I am getting started in Ohio but Ohio has very restrictive seller financing laws. Specifically, they do not allow land contract arrangements on vacant land AT ALL. Obviously deed of trust is still an option, but with the default rates being what they are, I am wondering if this is a common strategy? Land contract route is appealing because the title remains in your name and you don't have to go through formal foreclosure proceedings in the event of default....The legal fees with having to undergo foreclosure would make any deal using seller financing in this state needing to be quite profitable to be worth the risk. How do other folks navigate this in similarly restrictive states or do you just go with cash only sales when these limits are present?

Thank you in advance!

@kreisinger87, I ran into something similar doing an owner financed deal in Florida, where you can technically do a land contract / contract for deed, but per their state law (or what I've read and understood about it, anyway), you still need to record that contract with the county (which clouds title), and you have to go through the full foreclosure process in the event of default, even for a land contract. So in effect, if you're following FL's requirement for land contracts properly, you end up with all the downsides of deed of trust / promissory note, but with the added disadvantage of having double the document recording costs (once when you record the land contract, and again once that contract's fulfilled and the deed transfers to your buyer).

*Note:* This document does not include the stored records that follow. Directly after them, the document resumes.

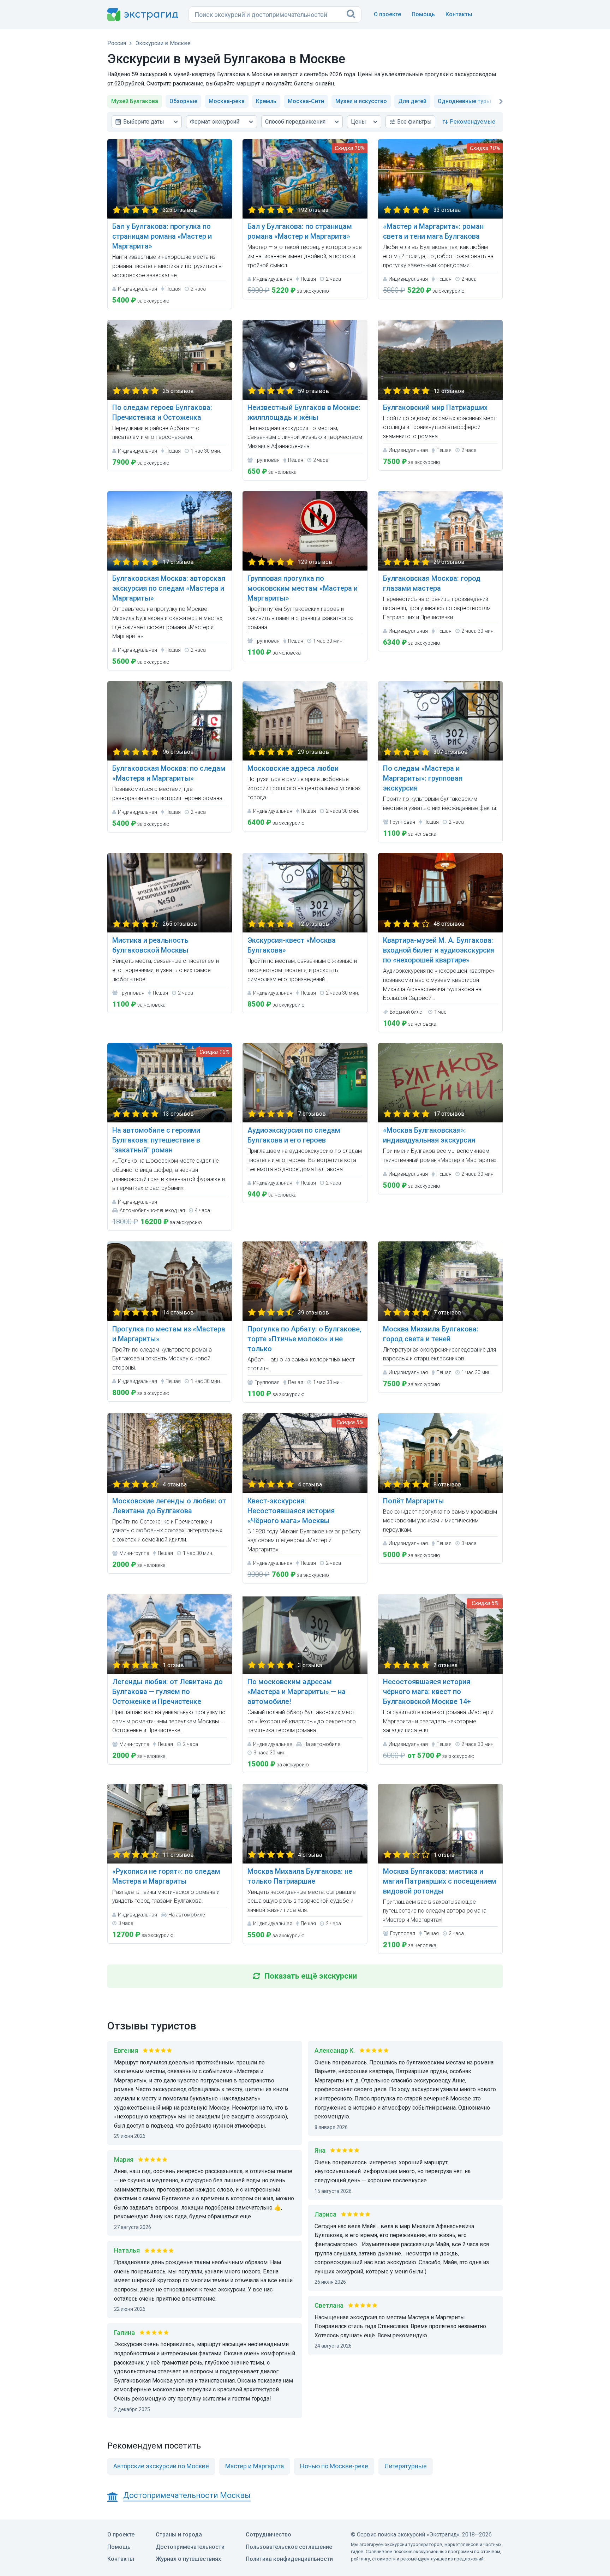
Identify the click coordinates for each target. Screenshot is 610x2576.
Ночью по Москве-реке (334, 2466)
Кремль (266, 101)
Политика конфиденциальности (289, 2559)
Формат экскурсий (214, 121)
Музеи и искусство (361, 101)
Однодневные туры (464, 101)
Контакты (458, 14)
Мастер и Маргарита (254, 2466)
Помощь (423, 14)
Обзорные (183, 101)
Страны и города (179, 2534)
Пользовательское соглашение (289, 2547)
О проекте (387, 14)
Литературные (405, 2466)
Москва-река (227, 101)
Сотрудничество (268, 2534)
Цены (358, 121)
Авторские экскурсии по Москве (161, 2466)
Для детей (412, 101)
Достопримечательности (190, 2547)
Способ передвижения (295, 121)
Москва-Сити (306, 101)
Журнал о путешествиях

Anyway, more to your question, I still moved forward with selling the FL property through a deed of trust / mortgage, because I got all of my total costs for acquiring the property (price paid to seller and all closing costs) plus $100 in cash as a down payment by date of closing. So every month that buyer doesn't default, I'm just further ahead on that property. If they ever do default, the cost of foreclosing in FL may or may not be worth it, relative to the value of the property, but in terms of risk-adjusted expected returns, it still felt worth it to me to proceed with the deal. Now, if I had a cash buyer lined up as well, even at a lower but still acceptable price, I would have gone with that.

So short version, you need to decide your own risk tolerance overall, but one factor to consider would be how much of your own cash you have tied up in the property after receiving your buyer's down payment.